Rieder does an admirable job throughout the book explaining the role of many different constituencies in the healthcare system that share the blame for the opioid-addiction epidemic. At the beginning of the book, Rieder describes the history of opioid drug development and the crucial role the pharmaceutical industry played in pitching the drugs as safe, effective and “virtually nonaddictive” remedies for all kinds of pain.
As an ethicist, Rieder took it upon himself to investigate the moral challenges in medicine that led to his withdrawal battle. No one escapes that process unscathed—not the drug companies, not the regulatory agencies managing access to opioids, and definitely not the doctors writing the prescriptions.
What he concluded from the process was disturbing: “The doctors who prescribed my medication somehow didn’t see it as their job to help me get off that medication,” he wrote.
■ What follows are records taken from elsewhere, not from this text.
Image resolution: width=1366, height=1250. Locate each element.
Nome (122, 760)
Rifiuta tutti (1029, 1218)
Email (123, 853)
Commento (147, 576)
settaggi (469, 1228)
Their job, he discovered, was managing pain—not preventing dependence or addiction.
Rieder got through his withdrawal with the support of family and friends, but in the process, he was denied help from about a dozen clinicians, many of whom had written opioid prescriptions for him.
So as he wraps up the book with some practical tips for combating the opioid crisis, it’s understandable that Rieder singles out physicians. No physician, he argues, should have the power to write names like “OxyContin” on any patient’s prescription pad unless he or she has a plan in place for helping that person taper off the drug.
Rieder’s thoughtful approach to scrutinizing the opioid epidemic is strengthened by his honest, detailed, and often cringe-inducing recounting of his own experience with the powerful painkillers. In Pain is a fascinating and engrossing read for anybody who aspires to be an educated consumer of healthcare. But it also should be required reading for every medical student vowing to “do no harm” in a system that offers all-too-easy access to these powerful drugs.